In lieu of an abstract, here is a brief excerpt of the content:

differences: A Journal of Feminist Cultural Studies 12.3 (2001) 1-32



[Access article in PDF]

"There is no Gomorrah": Narrative Ethics in Feminist and Queer Theory

Lynne Huffer


Colette in Gomorrah

In her 1941 work, The Pure and the Impure, Colette offers a series of oblique reflections on gender, sexuality, artistic creation, and the ethical questions that link individual expression to a social context of evaluation, judgment, history, and culture. She does this through an exploration of pleasure--the realm of the sexual and the aesthetic--in a kind of guided tour of the Parisian artistic underworld of the early twentieth century. In particular, Colette's portrayal of a French modernist version of Sodom and Gomorrah highlights an all-too-familiar tension between rigid moral judgment and the seemingly infinite diversity of sexual expression; 1 more specifically, in a passage that explicitly reinvokes the Biblical story of the Cities of the Plain, Colette confronts a narrative that, since the Middle Ages, has buttressed the edifice of moral purity against the purportedly impure dangers of sexual otherness. What she says is somewhat surprising: "There is no Gomorrah. [. . .] Intact, enormous, eternal, Sodom looks down from its heights upon its puny counterfeit" (131-32 translation modified).
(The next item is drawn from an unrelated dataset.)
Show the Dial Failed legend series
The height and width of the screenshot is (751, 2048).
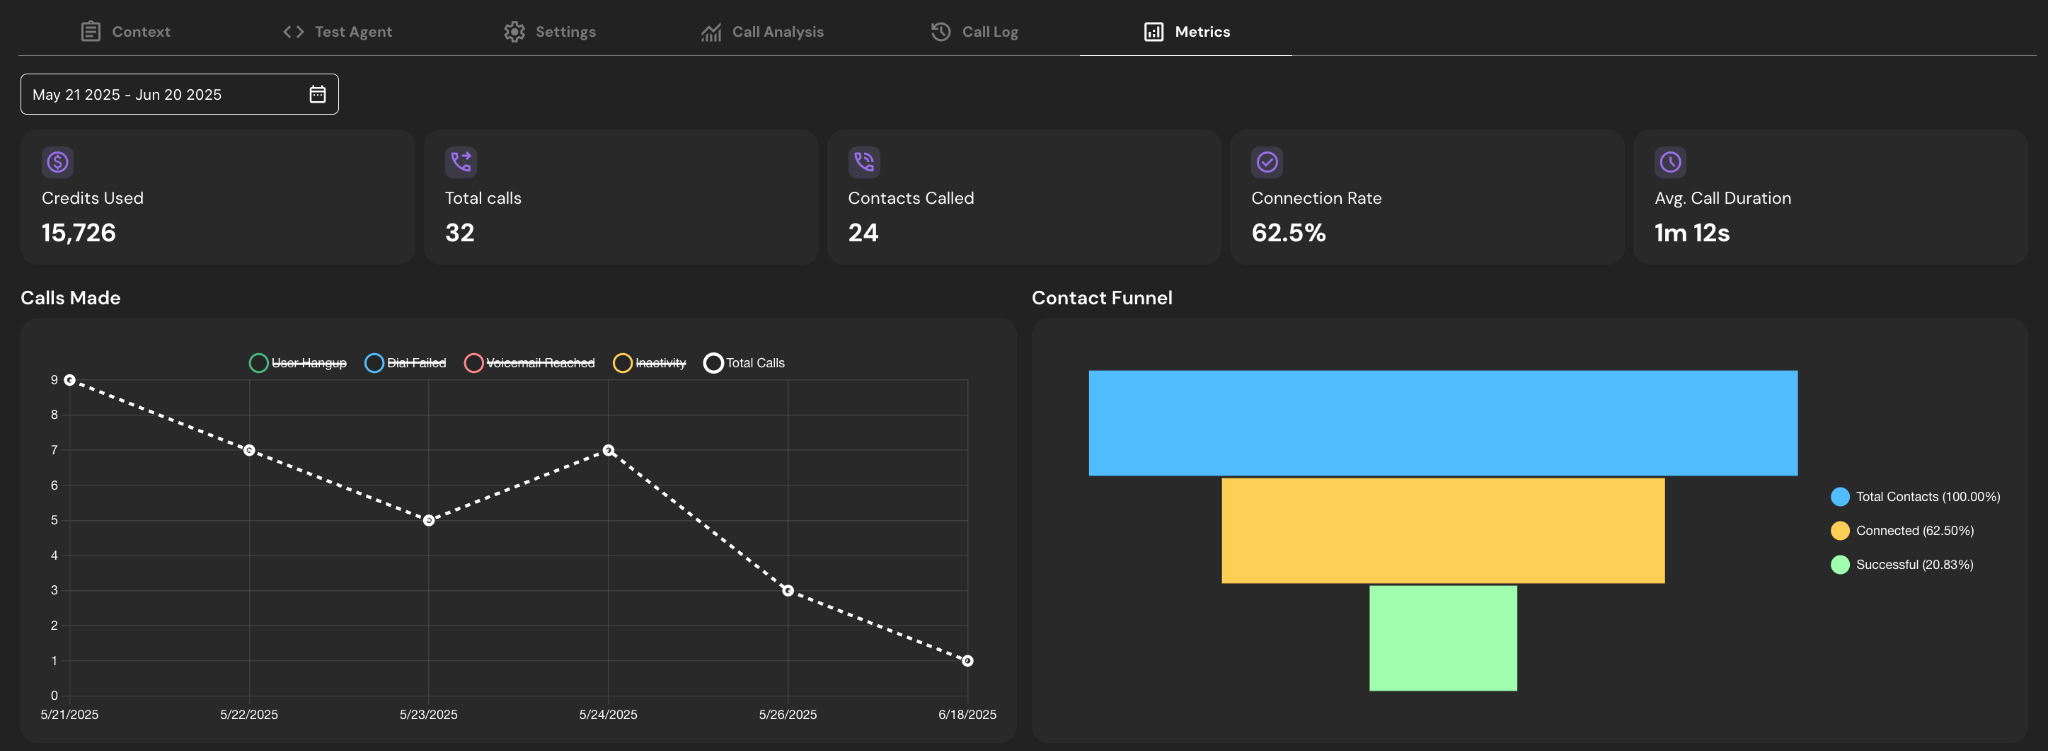406,363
Admittedly, this passage is troubling, and in fact it has haunted me for over fifteen years, despite the fact that I've chewed on it, written [End Page 1] about it, and repeatedly discussed it with my colleagues and students. 2 To be sure, the mere mention of the names, Sodom and Gomorrah, is enough to haunt anyone, myself included, who falls outside the most rigid definition of sexual norms. 3 So when Colette reinvokes the paradigmatic Biblical story about the righteous punishment of "sinners against the Lord," she reinscribes a narrative that has justified and sustained centuries of hatred, exclusion, and homophobic violence. Of course, that is not all there is to the story, especially for Colette. Obviously enough, it is not just the narrative from Genesis, but rather its particular form in Colette's retelling of it, that produces the feeling of a haunting--of a text that, like a ghost, literally returns again and again. On one abstract, theoretical level, the retold story as revenant simply serves as a reminder of a general principle about the production of signification itself, namely the sedimentation of meaning that occurs as a result of repetition. But the ghost of Colette also points to a more important principle of language whose consequences are not at all abstract: namely, that repetition occurs, through time, with a difference.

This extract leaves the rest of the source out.